Task input >>
** Start **

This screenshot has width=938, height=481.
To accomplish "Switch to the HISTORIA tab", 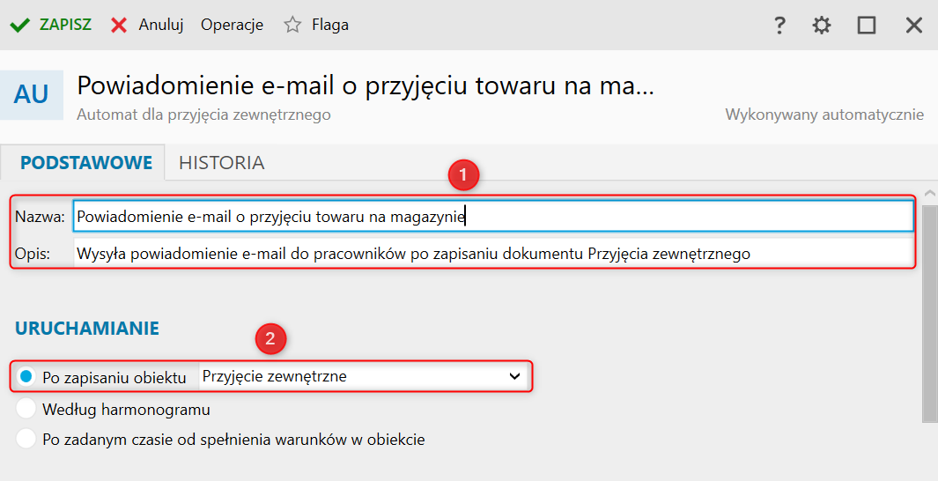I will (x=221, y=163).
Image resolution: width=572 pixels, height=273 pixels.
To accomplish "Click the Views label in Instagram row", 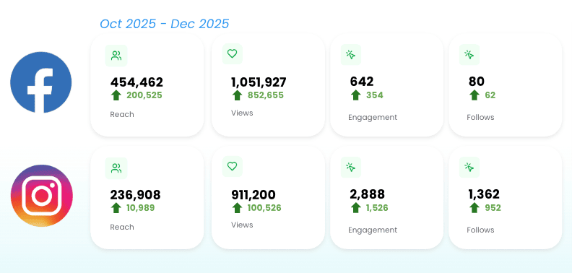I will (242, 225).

** End **
** Start **

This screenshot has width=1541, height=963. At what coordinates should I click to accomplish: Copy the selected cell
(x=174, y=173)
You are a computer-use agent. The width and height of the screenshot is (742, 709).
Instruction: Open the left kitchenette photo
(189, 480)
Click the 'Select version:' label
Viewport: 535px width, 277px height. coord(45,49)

** End **

The exercise >> Rewrite everything in the listing from the line containing "You are a computer-use" down to the line containing "Viewport: 535px width, 277px", changing "kitchenette" to "bedroom" and leaving everything else as it is.

Exercise result >>
You are a computer-use agent. The width and height of the screenshot is (742, 709).
Instruction: Open the left bedroom photo
(189, 480)
Click the 'Select version:' label
Viewport: 535px width, 277px height. coord(45,49)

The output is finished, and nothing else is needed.